Rating: 4 stars
Buy Link:
Amazon | iBooks | Amazon UK
Length: Novella

 

For years, Joey has assumed the worst happened to his dad when he didn’t come home from work as a mega snowstorm hit. No one had reported any accidents or seen evidence of any cars careening into the nearby river. Local law enforcement was convinced the man skipped town to escape his domestic responsibilities. Joey never believed any of that, though. Sure, things were tough because Joey’s grandmother was slowly losing the battle against Alzheimer’s. And Joey’s coming out as transgender in the small backwater town wasn’t easy for anyone. But Joey knows his dad would never abandon them. So when he gets the call from a YouTube creator named Owen, a strikingly good looking twenty-something who has dedicated his life to diving in bodies of water looking for missing persons, Joey thinks he might finally get some closure.

Making a YouTube channel profitable is hard work. Owen, his brother, and his brother’s partners trek across the country looking for opportunities to put their diving skills to work helping people. That means endless road travel and organizing with several different public offices to get permits and arrange help when their dives turn up something. But Owen and his brother take it all in stride. Knowing their hard work helps people is what keeps them going. After all, Owen knows how it feels to be abandoned after a lifetime of his parents prioritizing work over family. But when he reaches out to Joey Laine, something instantly attracts him to the young man. Meeting in person sends all sorts of unreasonable sparks flying. There’s no rhyme or reason for the intense feelings of protectiveness and love Owen feels…but they’re there all the same. And astoundingly, Joey feels the same way.

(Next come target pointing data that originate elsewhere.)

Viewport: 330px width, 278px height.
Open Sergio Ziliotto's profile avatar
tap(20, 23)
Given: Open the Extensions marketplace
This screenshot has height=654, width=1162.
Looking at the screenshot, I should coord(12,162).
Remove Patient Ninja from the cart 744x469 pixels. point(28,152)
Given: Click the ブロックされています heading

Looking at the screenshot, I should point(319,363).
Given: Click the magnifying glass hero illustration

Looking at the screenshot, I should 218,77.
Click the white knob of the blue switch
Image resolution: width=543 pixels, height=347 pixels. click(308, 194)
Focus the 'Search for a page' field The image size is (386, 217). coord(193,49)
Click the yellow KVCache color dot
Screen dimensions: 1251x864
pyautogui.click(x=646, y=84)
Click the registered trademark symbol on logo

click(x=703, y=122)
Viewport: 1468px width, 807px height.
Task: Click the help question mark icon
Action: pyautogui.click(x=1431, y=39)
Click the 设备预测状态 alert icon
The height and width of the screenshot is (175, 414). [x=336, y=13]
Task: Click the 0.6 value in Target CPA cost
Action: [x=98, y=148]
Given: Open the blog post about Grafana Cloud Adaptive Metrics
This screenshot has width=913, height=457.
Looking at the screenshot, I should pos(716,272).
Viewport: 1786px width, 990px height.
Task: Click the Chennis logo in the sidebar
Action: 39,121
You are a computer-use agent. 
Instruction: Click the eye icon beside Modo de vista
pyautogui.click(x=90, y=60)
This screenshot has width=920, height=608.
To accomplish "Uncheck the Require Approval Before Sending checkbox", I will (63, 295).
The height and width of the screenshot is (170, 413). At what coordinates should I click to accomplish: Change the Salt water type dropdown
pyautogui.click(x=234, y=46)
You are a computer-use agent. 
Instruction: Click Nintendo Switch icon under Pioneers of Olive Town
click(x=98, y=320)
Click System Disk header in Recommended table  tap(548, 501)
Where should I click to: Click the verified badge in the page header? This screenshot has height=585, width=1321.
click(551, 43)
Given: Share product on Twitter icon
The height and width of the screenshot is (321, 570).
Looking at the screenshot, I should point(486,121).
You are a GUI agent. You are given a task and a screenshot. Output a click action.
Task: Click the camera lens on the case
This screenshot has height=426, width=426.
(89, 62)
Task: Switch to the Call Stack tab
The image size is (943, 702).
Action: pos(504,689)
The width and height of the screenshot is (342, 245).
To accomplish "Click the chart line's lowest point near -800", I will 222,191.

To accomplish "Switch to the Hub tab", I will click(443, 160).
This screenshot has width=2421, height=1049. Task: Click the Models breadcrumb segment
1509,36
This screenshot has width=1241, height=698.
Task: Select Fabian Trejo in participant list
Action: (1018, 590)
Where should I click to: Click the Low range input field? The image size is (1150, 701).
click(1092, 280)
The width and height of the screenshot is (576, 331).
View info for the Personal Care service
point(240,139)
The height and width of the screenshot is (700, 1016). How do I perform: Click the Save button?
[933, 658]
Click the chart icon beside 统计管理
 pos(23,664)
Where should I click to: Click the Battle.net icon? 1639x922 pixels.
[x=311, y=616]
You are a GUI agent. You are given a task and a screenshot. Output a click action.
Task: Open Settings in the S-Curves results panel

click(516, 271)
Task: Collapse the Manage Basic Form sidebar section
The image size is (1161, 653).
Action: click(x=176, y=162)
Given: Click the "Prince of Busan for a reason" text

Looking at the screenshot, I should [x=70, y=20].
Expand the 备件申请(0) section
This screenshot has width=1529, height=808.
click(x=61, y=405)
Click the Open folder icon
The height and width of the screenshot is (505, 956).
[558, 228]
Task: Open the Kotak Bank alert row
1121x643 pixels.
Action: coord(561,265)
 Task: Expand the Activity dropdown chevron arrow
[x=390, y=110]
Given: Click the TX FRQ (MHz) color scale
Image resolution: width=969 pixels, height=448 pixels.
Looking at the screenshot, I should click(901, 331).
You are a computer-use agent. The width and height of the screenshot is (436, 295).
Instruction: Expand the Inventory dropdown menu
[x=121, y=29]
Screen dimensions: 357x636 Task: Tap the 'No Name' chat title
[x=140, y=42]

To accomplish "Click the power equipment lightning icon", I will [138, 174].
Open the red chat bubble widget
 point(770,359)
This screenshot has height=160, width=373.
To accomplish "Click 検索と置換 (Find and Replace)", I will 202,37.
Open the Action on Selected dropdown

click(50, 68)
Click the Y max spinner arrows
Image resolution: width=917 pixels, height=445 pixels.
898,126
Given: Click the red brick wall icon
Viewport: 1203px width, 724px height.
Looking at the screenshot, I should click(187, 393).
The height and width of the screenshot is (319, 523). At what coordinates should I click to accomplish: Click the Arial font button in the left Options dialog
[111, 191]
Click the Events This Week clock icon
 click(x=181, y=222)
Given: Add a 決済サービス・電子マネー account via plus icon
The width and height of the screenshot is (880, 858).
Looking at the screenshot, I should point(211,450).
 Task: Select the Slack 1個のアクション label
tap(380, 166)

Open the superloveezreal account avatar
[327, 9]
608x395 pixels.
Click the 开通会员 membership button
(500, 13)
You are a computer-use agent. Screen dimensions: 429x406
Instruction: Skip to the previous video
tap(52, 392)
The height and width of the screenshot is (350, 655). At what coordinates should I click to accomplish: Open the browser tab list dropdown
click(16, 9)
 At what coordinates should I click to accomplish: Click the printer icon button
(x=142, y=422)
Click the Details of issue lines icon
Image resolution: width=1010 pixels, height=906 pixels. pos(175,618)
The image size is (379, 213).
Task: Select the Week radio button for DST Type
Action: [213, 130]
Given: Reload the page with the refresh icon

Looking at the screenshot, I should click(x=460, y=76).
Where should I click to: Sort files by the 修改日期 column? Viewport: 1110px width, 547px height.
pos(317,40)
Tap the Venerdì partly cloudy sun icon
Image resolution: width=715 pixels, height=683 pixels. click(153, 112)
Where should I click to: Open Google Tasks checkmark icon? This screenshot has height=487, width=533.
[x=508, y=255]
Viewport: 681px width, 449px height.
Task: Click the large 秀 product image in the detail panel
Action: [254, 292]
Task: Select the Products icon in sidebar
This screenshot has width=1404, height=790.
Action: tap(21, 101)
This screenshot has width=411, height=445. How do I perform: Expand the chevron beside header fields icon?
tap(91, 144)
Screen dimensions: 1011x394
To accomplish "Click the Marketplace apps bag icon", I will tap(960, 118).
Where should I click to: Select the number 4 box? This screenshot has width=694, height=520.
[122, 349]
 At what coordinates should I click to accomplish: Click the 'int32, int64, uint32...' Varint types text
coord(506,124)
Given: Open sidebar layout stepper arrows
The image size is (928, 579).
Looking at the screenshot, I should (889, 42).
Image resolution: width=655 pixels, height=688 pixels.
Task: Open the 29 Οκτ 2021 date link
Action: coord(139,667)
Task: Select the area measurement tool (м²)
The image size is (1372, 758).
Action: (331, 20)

But they’ll have to grapple with what it means to find the other half of your soul when Joey’s responsible for caring for his grandmother and Owen’s job keeps him on the road for weeks at a time.

New Colors by Tia Fielding is a contemporary story featuring Joey, a transgender man from a tiny rural town, and Owen, a quasi-nomadic cisgender man. The narration switches each chapter between Owen and Joey, which helped me appreciate the instalove story line. Neither character was looking for love, but both of them feel an undeniable magnetism after their first phone call. That feeling only intensifies as they spend time together. There was a smoldering sense of sexual attraction between Joey and Owen, which surprises and befuddles the characters. Joey also reflected on the difference between love-at-first-sight and lust-at-first-sight and only briefly wondered which label applied to them. Overall, these two characters just complemented one another incredibly well. They both fall hard and as fast for one another and, despite the tragedy that made their paths cross, they met at just the right time.

Fielding does a lovely job working with queer characters coming from two very different backgrounds. Joey had a small circle of people who accepted him, notably his grandmother who enthusiastically supported him and one of his grandmother’s caretakers. I took the Sheriff and one of the deputies to be more representative of the town as a whole: the former looked down on Joey as a social pariah, whereas the latter was selfishly aloof about what it meant for him to be attracted to a transgender man. Owen, on the other hand, spends virtually all his time with his brother Liam, Liam’s two partners, and the rest of their crew. The group gives off a tight knit and supportive vibe. Of course, Owen has a front row seat to what a loving, supportive, queer relationship looks like (Liam’s polycule isn’t shy about being demonstrative). And it gives him the emotional intelligence to understand the potential he may have with Joey. Plus, Owen’s own experiences with grief help him offer the kind of support Joey needed when he needed it as Owen and his team searched for Joey’s missing father.

As far as pacing goes, all the action in the book is largely contained within a three-to-five day period. For me, that slots this story into the “get together” category. Owen and his team are only in Joey’s town for a grand total of three days, plus a little interaction the one day before, and a gray period for a couple days after. Yet during this short period of time, he and Joey go from strangers to would-be lovers. I rather liked the fact that these two didn’t race to bed the first chance they got. Both of them were under no misconceptions about how deeply they felt for one another, but they were cautious about jumping in the deep end knowing Joey was responsible for his ailing grandmother’s health and Owen’s job literally had him crisscrossing the country on the regular. Yet the story has a bittersweet happy ending for these two. Much like how they fell in together, taking the next step seems to be a huge leap and yet made a lot of sense for these two characters.

Overall, this was a sweet queer story that pulled at the heartstrings. I felt like I got just enough details about Joey’s life to really root for him to follow his heart where Owen was concerned. Owen seemed like the perfect match for Joey. If you like stories about finding one family while letting another one go, or those that have a sort of working man’s take on fated mates, then I think you’ll enjoy this book.